Centering Black Women's Issues & Leadership
Trust Black Women
SisterSong created the national Trust Black Women partnership in 2010, when racist and sexist anti-abortion billboards actually accused black women of genocide for obtaining abortions – as if the oppression of black people should relegate black women to breeding machines with no right to make personal choices about family creation. SisterSong responded by convening a partnership of black-women-led organizations to form Trust Black Women, and in our first year, we defeated both the billboards and a concomitant bill to restrict abortion.
Today, SisterSong is building the national Trust Black Women partnership to be even bigger and bolder. Black-women-led organization members and individual black women members across the US are working together to transform how the country views and treats black women. We are using powerful communications and events to eradicate stereotype and uplift black women’s voices. We are training black women to be media spokespeople, and mobilizing black women and allies in national organizing for black women’s rights. We are connecting black women with holistic self-care techniques and resources, and building grassroots community. Joining forces with the Movement for Black Lives, we are spotlighting and addressing all of the intersecting oppressions in black women’s lives, and showing the country that we will be heard, that Black Lives Matter, and that it is past time for the US to honor and Trust Black Women to lead our own free lives.
Black Mamas Matter
The US is the only technologically advanced nation where maternal mortality is actually rising. The reason? Too many low income women and women of color can’t access quality healthcare. Southern black women face the greatest danger. Black women are 3-4 times more likely to die from pregnancy-related causes than white women.1 In some Mississippi counties, black women are more likely to die in childbirth than women in Sub-Saharan Africa,2 and Texas now has the highest maternal mortality rate in the “developed” world.3
SisterSong, the Center for Reproductive Rights, and National Latina Institute for Reproductive Health wrote a shadow report bringing this dire issue directly to the United Nations Committee on the Elimination of Racial Discrimination, and they adopted all of our recommendations. SisterSong and the Center for Reproductive Rights now co-lead Black Mamas Matter, a collaboration of Southern black women’s organizations and individual black women leaders who are raising awareness and recruiting activists and organizations to join us in pushing for policy changes like Medicaid expansion, which can help keep Southern black women safe.
To join our work, please download the Black Mamas Matter toolkit on the Center for Reproductive Rights website, and contact us for any questions or to join our planning group.
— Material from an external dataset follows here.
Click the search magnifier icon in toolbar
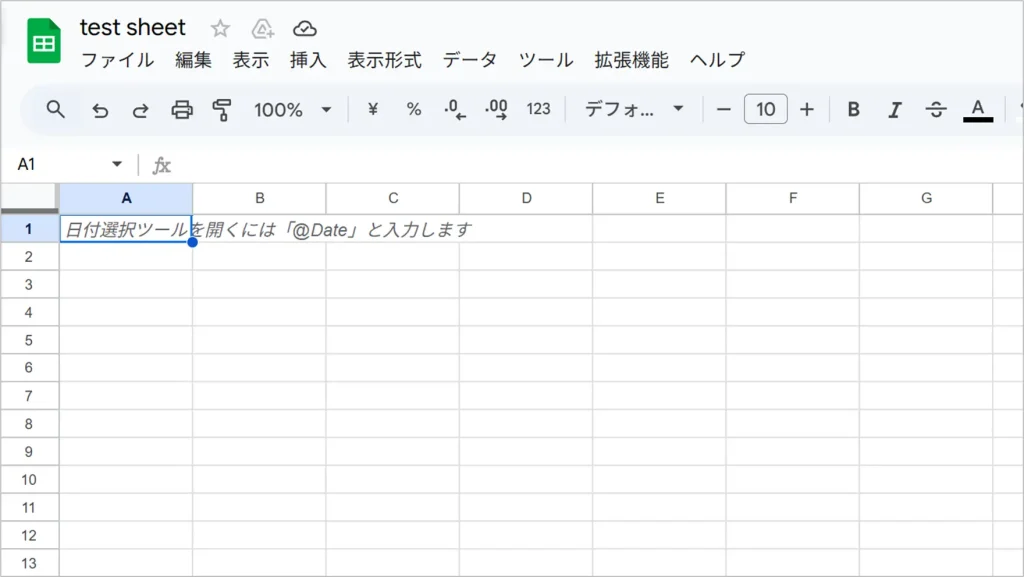 click(56, 109)
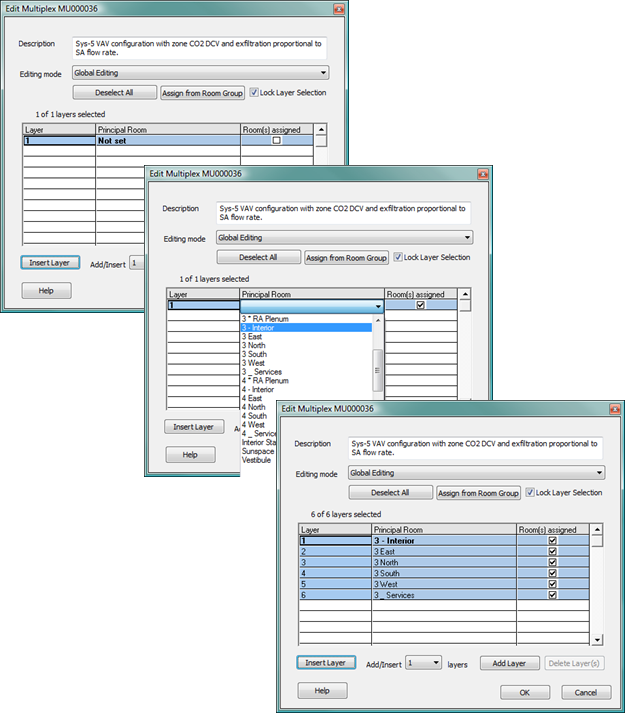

1 Centers for Disease Control and Prevention, Pregnancy Mortality Surveillance System; Tucker MJ, Berg CJ, Callaghan WM, Hsia J. The black–white disparity in pregnancy-related mortality from 5 conditions: differences in prevalence and case-fatality rates. Am J Pub Health. 2007;97:247–251.
Organizing for Southern Women of Color
SisterSong mobilizes a vast base of supporters in rapid response organizing to protect the rights of women of color and other marginalized women and trans* people in the South. We organize huge marches, rallies, petitions, and social media campaigns that attract the attention of key decision-makers and the media. Issues include abortion and contraception access, the criminalization of women of color for miscarriage, abortion, or protecting their families, and more.